### WHAT YOU HAVE TO DO
Swap "screenshot" for "screen image" in the lines starting with the line containing "What do you" and going on through the line containing "center [825, 133].". Return only those lines, with nothing else changed.

### DATA SUPPLIED
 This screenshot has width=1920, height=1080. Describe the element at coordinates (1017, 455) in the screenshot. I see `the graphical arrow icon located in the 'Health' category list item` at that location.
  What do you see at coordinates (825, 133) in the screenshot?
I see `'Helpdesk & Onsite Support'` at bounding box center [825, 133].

...

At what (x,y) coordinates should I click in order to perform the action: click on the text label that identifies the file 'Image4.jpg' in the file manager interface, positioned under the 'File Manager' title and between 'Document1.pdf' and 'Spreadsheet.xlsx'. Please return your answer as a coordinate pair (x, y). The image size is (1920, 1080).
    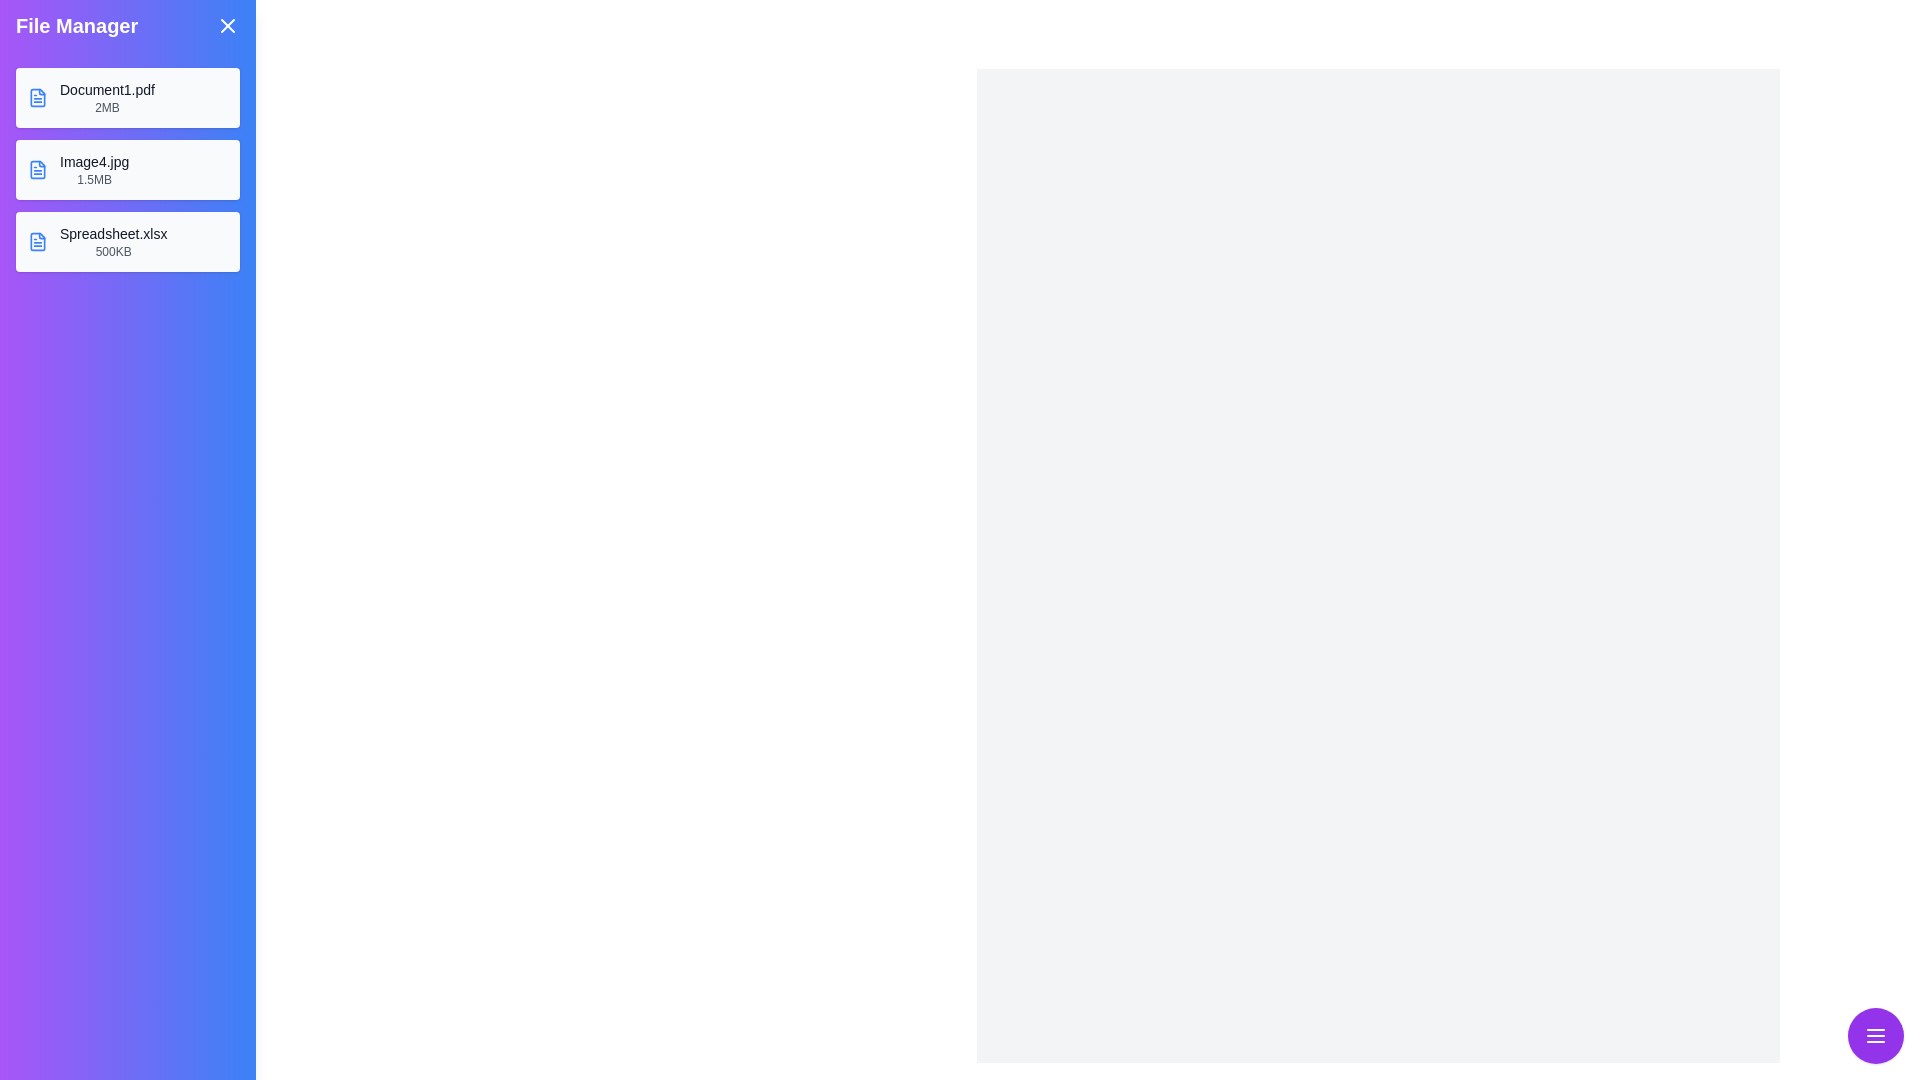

==

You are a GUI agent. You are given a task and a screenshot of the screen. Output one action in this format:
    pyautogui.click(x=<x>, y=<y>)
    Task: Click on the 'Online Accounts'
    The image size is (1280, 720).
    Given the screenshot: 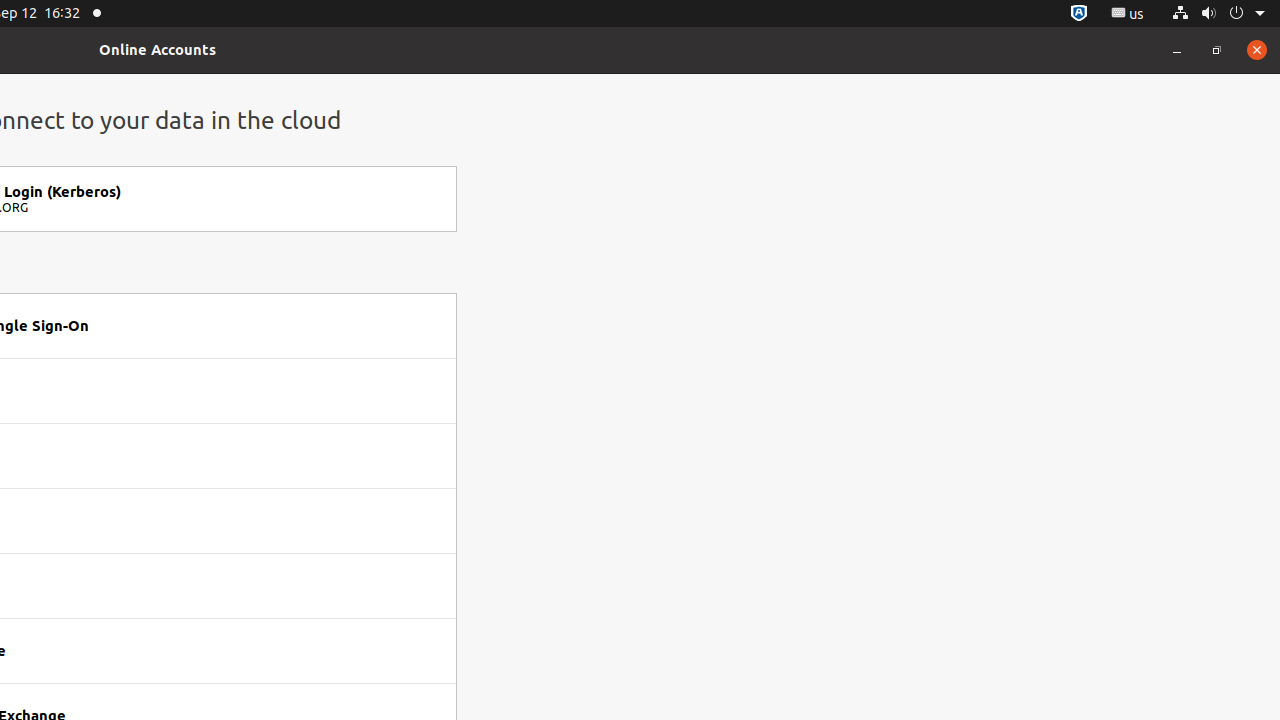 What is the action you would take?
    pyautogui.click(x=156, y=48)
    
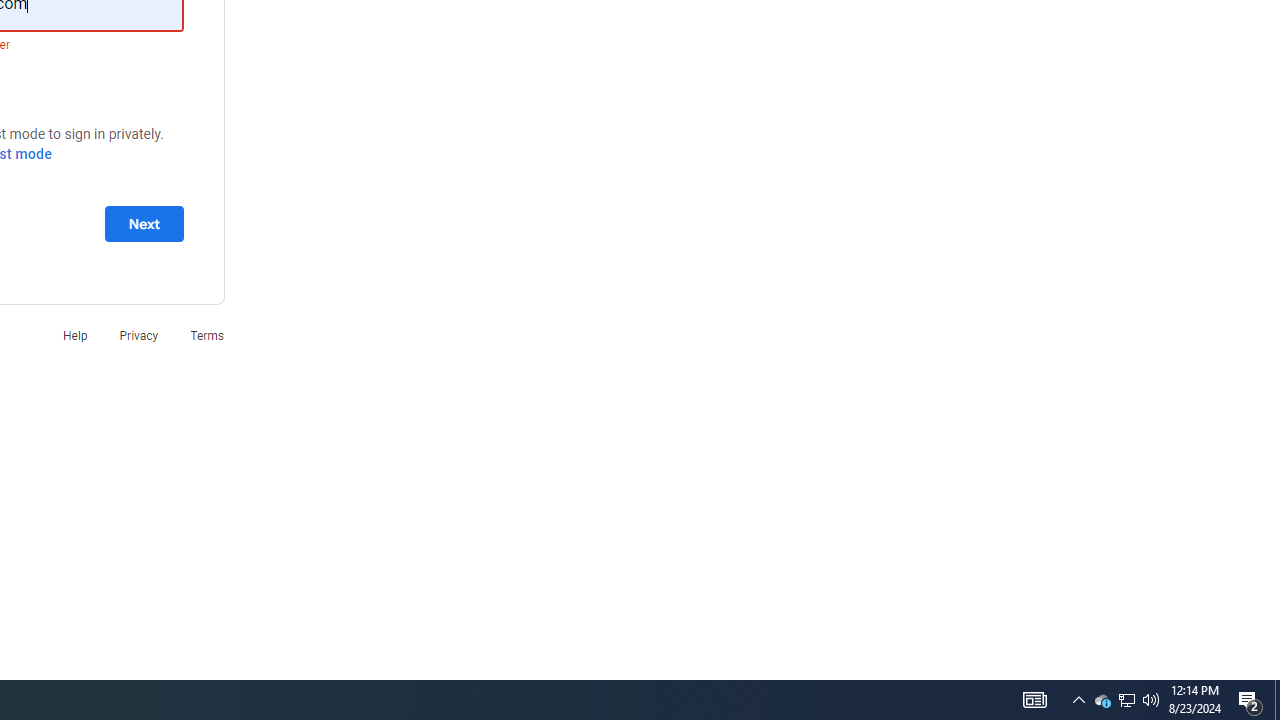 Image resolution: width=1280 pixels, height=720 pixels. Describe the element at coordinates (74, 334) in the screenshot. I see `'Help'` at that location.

### ANSWER IN FULL
  What do you see at coordinates (825, 133) in the screen image?
I see `'Helpdesk & Onsite Support'` at bounding box center [825, 133].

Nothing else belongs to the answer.